Ich habe seit wenigen Stunden einen Google Scholar Citations Account. Bei der Registrierung fand Google automatisch 9 Publikationen, an denen ich beteiligt bin. Diese werden nun automatisch in meinem Profil nachgewiesen. Bisher habe ich darauf verzichtet, weitere Publikationen hinzuzufügen oder auch die nachgewiesenen Slides zu löschen um das Profil etwas aussagekräftiger zu gestalten. Ein Klick auf mein Profil zeigt eine weitere Herausforderung: die heterogene Metadatenqualität. Nach diesen wenigen Spielereien mit dem Dienst fällt auch mein bisheriges Fazit eher verhalten aus.

Betrachtet man Google Scholar Citations jedoch vor dem Hintergrund von Google Plus wird das Potenzial des Dienstes deutlich.

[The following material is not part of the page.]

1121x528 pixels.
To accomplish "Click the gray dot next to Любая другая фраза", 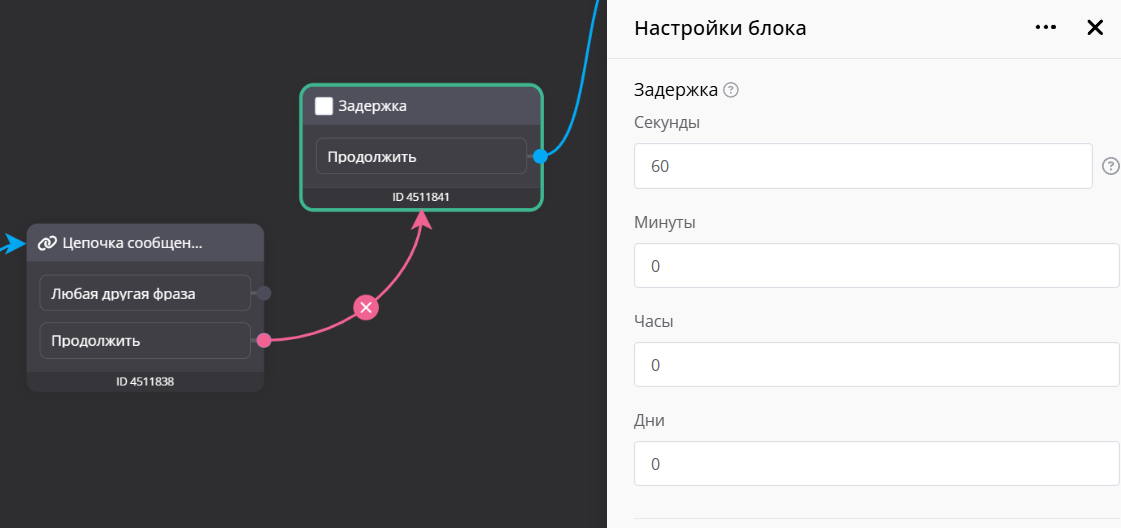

Eine Integration von Google Scholar Citations in Google Plus wäre ein feine Sache! So könnten z.B. die wöchentlichen Projektmeetings über Google Hangout organisiert werden oder die Papers der Kolleginnen und Kollegen könnten „Stream“ diskutiert werden.

Dieses Szenario könnte bald an Bedeutung gewinnen. Wie diesen Monat bekannt wurde investiert Google in das Startup-Unternehmen Wingu.

Wingu ist eine „enterprise cloud computing company“, die unter dem Namen „Elements“ ein Software-Produkt betreibt, das Google Scholar von einer Suchmaschine zu einer „virtuellen Forschungsumgebung“ (Collaboratory) aufwerten könnte. Auszug aus der Beschreibung der Software:

„Wingu’s flagship product, Elements, is an extensible scientific data integration and collaboration platform that helps researchers easily design, capture, analyze, and manage their data, allowing them to concentrate on science rather than software. The modular framework allows for simple data organization and customization, while the cloud-based architecture enables global collaborations with distributed teams.“

Es bleibt spannend! BTW: Ist jemandem ein Repositorium bekannt, welches das „citations-gadget“ integriert hat?

EU-Konsultation zu Open Access und Langzeitarchivierung

Die Europäische Kommission hat eine Konsultation zur Zugänglichkeit von Wissen und Information in Forschung und Lehre gestartet. Hintergrund ist die Absicht der Kommission bis Ende 2011 eine Mitteilung über die Themen Open Access und Langzeitarchivierung zu veröffentlichen. Diese Mitteilung soll u.a. auch Empfehlungen an die Mitgliedstaaten enthalten.

Neelie Kroes, die für die Digitale Agenda zuständige Vizepräsidentin der Kommission, erklärt in einer Pressemitteilung  dazu:

„Die Ergebnisse öffentlich finanzierter Forschung sollten grundsätzlich so weit wie möglich verbreitet werden. Die weite Verbreitung von Wissen innerhalb des Europäischen Forschungsraums und darüber hinaus ist ein wesentlicher Motor für wissenschaftlichen Fortschritt und Innovationen und damit für Wachstum und Beschäftigung in Europa. Wir streben einen offenen Zugang zu wissenschaftlichen Informationen an, damit wir alle in möglichst großem Ausmaß von Forschungsinvestitionen profitieren können – im Interesse des wissenschaftlichen Fortschritts, aber auch der Bildung, der Innovationen und anderer Formen der kreativen Weiterverwendung. Aus dem gleichen Grund müssen wir wissenschaftliche Aufzeichnungen für künftige Generationen bewahren.“

Wissenschaftlerinnen und Wissenschaftler, Hochschulen, Forschungseinrichtungen und Förderer sowie weitere Akteure sind aufgerufen ihre Vorschläge zur Verbesserung des Zugangs zu wissenschaftlicher Informationen einzureichen. Die Konsultation läuft bis zum 9. September 2011.

Bereits am Ende Mai fand in Brüssel eine Anhörung der Europäischen Kommission zum Thema „Scientific Information in Europe“ statt.